• GIVEN INFORMATION:
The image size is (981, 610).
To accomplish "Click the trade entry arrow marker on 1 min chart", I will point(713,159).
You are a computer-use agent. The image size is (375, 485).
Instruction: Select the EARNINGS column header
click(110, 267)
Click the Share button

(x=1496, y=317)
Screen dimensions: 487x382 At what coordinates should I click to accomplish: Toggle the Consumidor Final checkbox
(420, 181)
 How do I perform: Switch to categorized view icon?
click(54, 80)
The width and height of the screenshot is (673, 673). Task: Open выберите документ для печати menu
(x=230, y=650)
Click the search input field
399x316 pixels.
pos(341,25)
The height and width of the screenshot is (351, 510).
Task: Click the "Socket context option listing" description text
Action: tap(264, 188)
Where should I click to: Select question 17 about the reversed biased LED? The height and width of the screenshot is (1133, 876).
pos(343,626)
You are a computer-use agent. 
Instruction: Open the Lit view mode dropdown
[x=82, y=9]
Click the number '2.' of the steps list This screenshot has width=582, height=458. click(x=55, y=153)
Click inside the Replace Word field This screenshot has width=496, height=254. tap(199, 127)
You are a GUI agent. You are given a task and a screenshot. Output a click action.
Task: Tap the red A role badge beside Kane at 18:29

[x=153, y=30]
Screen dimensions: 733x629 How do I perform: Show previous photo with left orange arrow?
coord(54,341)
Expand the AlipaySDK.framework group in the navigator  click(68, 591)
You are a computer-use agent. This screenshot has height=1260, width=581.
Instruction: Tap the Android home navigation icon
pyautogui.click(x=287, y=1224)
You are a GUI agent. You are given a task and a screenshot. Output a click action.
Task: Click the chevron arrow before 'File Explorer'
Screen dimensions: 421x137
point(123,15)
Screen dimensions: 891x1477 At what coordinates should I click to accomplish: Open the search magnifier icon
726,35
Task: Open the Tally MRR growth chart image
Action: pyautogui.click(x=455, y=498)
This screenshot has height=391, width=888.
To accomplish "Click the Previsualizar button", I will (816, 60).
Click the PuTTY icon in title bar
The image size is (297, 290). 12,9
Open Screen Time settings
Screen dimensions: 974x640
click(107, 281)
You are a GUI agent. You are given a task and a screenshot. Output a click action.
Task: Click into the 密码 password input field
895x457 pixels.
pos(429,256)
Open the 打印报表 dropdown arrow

• EXERCISE:
Reproduce all the entries above. Match them exactly.

• RESPONSE TO THIS TASK:
The image size is (981, 610).
To accomplish "Click the trade entry arrow marker on 1 min chart", I will point(713,159).
You are a computer-use agent. The image size is (375, 485).
Instruction: Select the EARNINGS column header
click(110, 267)
Click the Share button

(x=1496, y=317)
Screen dimensions: 487x382 At what coordinates should I click to accomplish: Toggle the Consumidor Final checkbox
(420, 181)
 How do I perform: Switch to categorized view icon?
click(54, 80)
The width and height of the screenshot is (673, 673). Task: Open выберите документ для печати menu
(x=230, y=650)
Click the search input field
399x316 pixels.
pos(341,25)
The height and width of the screenshot is (351, 510).
Task: Click the "Socket context option listing" description text
Action: tap(264, 188)
Where should I click to: Select question 17 about the reversed biased LED? The height and width of the screenshot is (1133, 876).
pos(343,626)
You are a computer-use agent. 
Instruction: Open the Lit view mode dropdown
[x=82, y=9]
Click the number '2.' of the steps list This screenshot has width=582, height=458. click(x=55, y=153)
Click inside the Replace Word field This screenshot has width=496, height=254. tap(199, 127)
You are a GUI agent. You are given a task and a screenshot. Output a click action.
Task: Tap the red A role badge beside Kane at 18:29

[x=153, y=30]
Screen dimensions: 733x629 How do I perform: Show previous photo with left orange arrow?
coord(54,341)
Expand the AlipaySDK.framework group in the navigator  click(68, 591)
You are a computer-use agent. This screenshot has height=1260, width=581.
Instruction: Tap the Android home navigation icon
pyautogui.click(x=287, y=1224)
You are a GUI agent. You are given a task and a screenshot. Output a click action.
Task: Click the chevron arrow before 'File Explorer'
Screen dimensions: 421x137
point(123,15)
Screen dimensions: 891x1477 At what coordinates should I click to accomplish: Open the search magnifier icon
726,35
Task: Open the Tally MRR growth chart image
Action: pyautogui.click(x=455, y=498)
This screenshot has height=391, width=888.
To accomplish "Click the Previsualizar button", I will (816, 60).
Click the PuTTY icon in title bar
The image size is (297, 290). 12,9
Open Screen Time settings
Screen dimensions: 974x640
click(107, 281)
You are a GUI agent. You are given a task and a screenshot. Output a click action.
Task: Click into the 密码 password input field
895x457 pixels.
pos(429,256)
Open the 打印报表 dropdown arrow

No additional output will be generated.